Entries for pointing to text and elements:
══════════
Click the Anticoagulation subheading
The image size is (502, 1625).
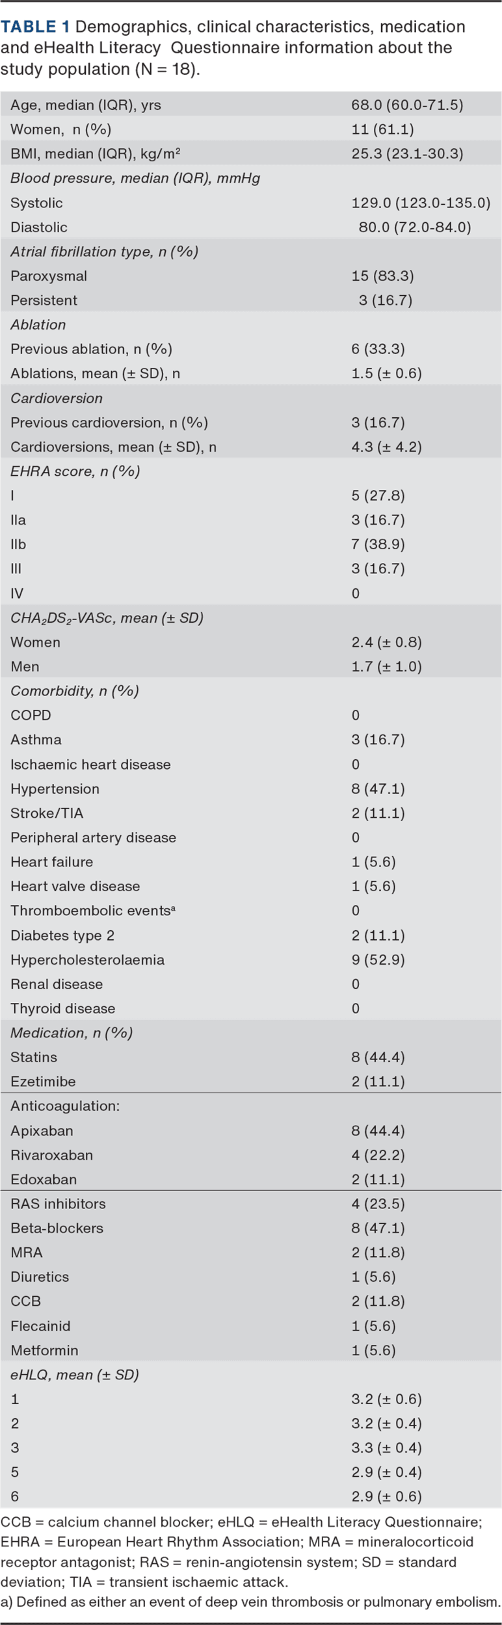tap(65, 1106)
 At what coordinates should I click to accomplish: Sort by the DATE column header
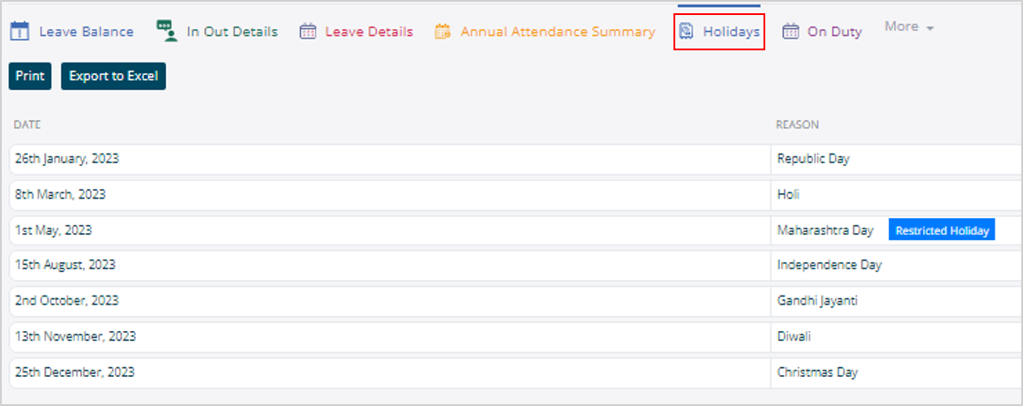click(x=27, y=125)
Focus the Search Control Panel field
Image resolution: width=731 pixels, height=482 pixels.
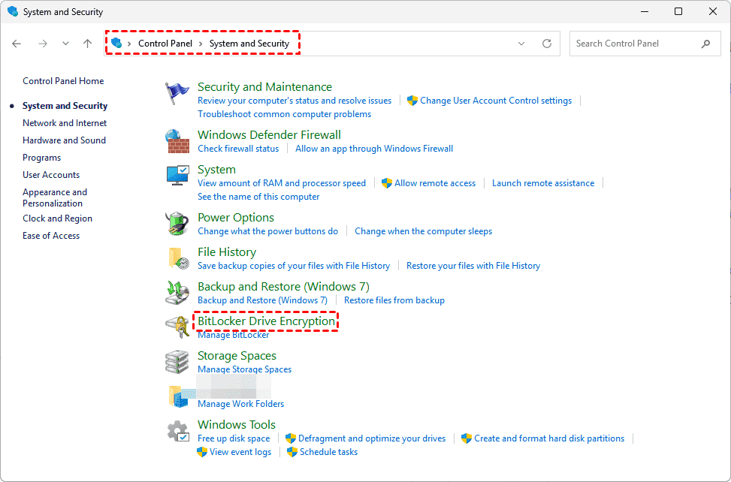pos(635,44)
══════════
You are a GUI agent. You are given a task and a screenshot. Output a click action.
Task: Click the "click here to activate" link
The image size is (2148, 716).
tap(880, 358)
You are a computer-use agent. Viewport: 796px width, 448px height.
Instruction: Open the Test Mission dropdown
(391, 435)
══════════
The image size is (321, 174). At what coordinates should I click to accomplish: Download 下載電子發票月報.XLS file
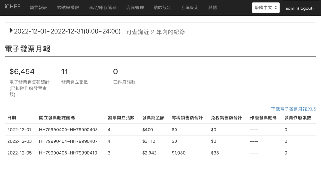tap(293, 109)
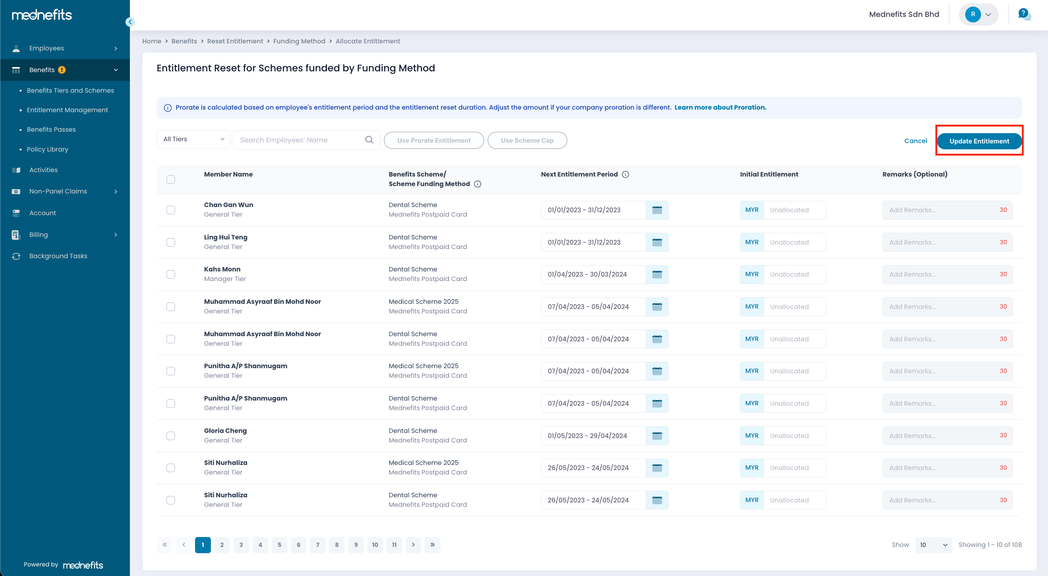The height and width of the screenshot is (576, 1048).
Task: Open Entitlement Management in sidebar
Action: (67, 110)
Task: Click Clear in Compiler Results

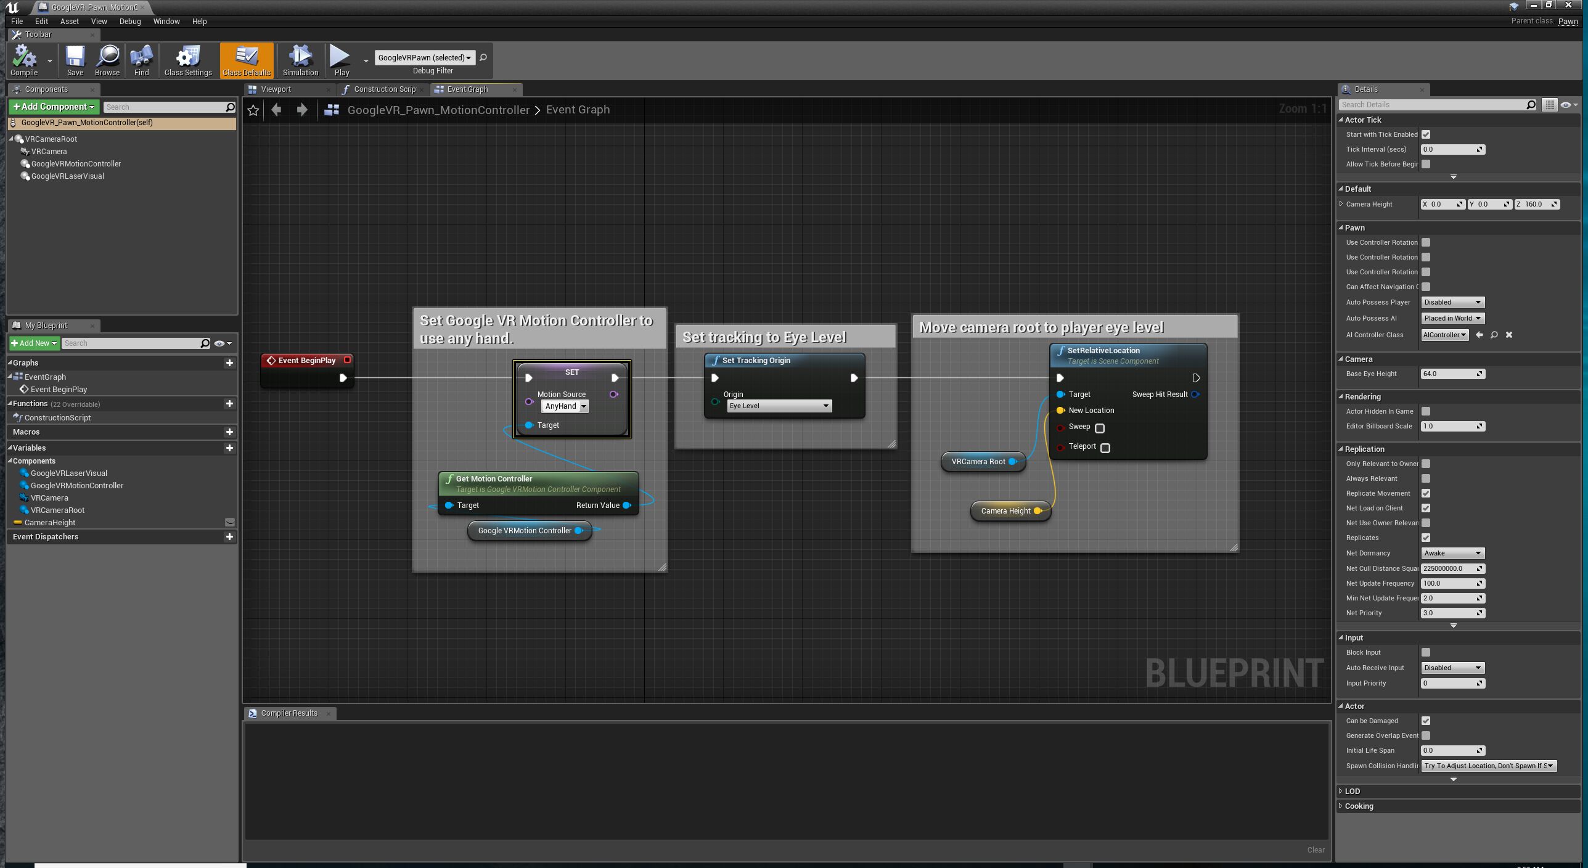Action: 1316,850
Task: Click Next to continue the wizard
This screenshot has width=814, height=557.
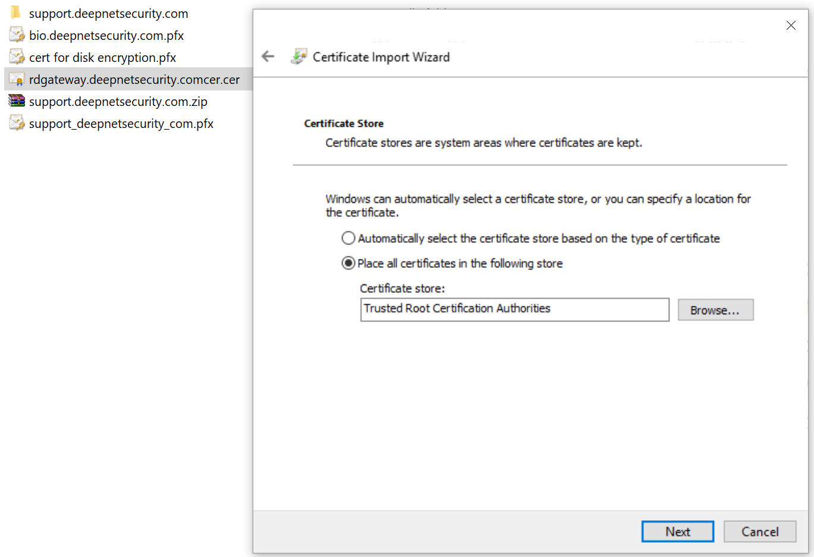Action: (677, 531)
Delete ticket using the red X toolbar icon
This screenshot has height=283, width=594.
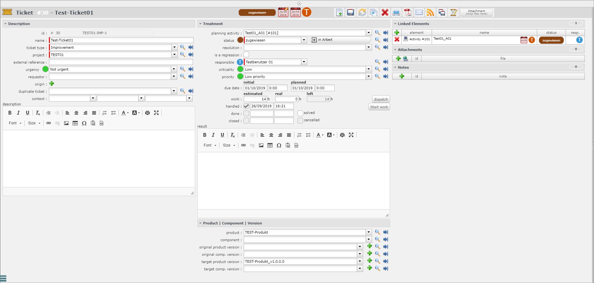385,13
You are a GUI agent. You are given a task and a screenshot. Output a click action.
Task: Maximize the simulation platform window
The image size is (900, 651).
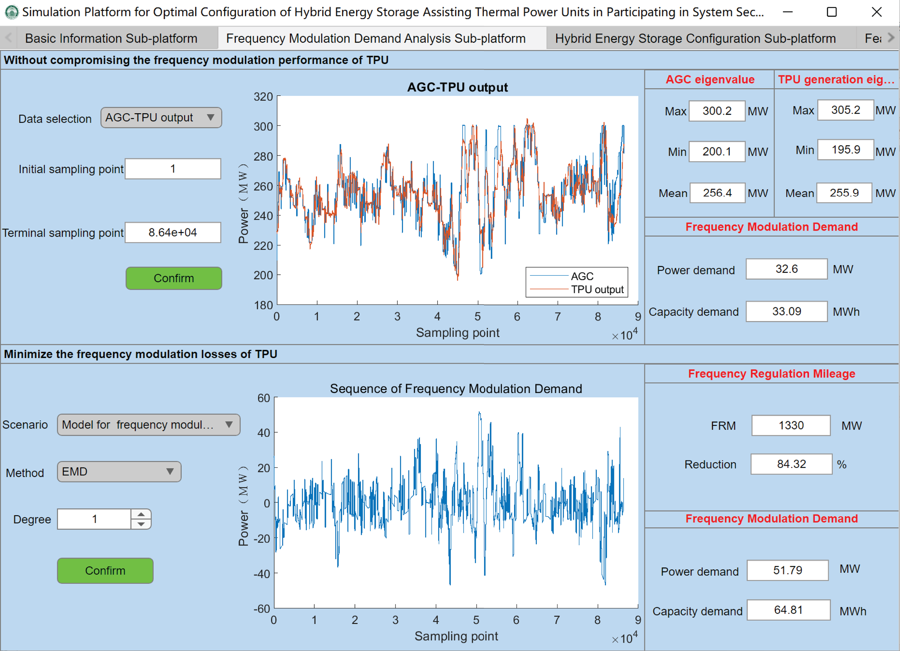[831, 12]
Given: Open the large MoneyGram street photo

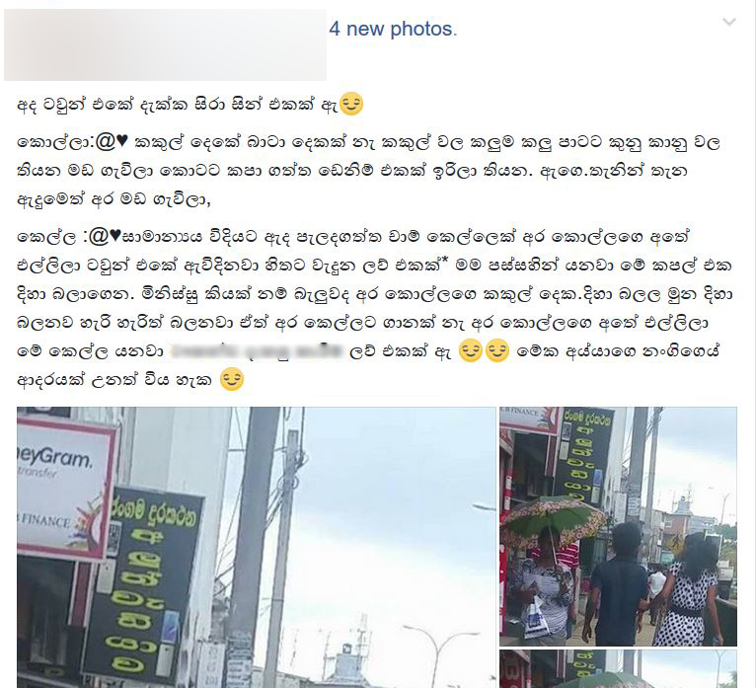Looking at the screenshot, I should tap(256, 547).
══════════
» **WHAT IS ASKED**:
Turn the lines starting at the one that contains "Focus the Search Control Panel field" and ending at the one that contains "pos(635,44)" into a JSON list of strings, one string per line, with blank lines omitted. Leave the pictures out of the list.

» **FULL OUTPUT**:
[
  "Focus the Search Control Panel field",
  "Image resolution: width=731 pixels, height=482 pixels.",
  "pos(635,44)"
]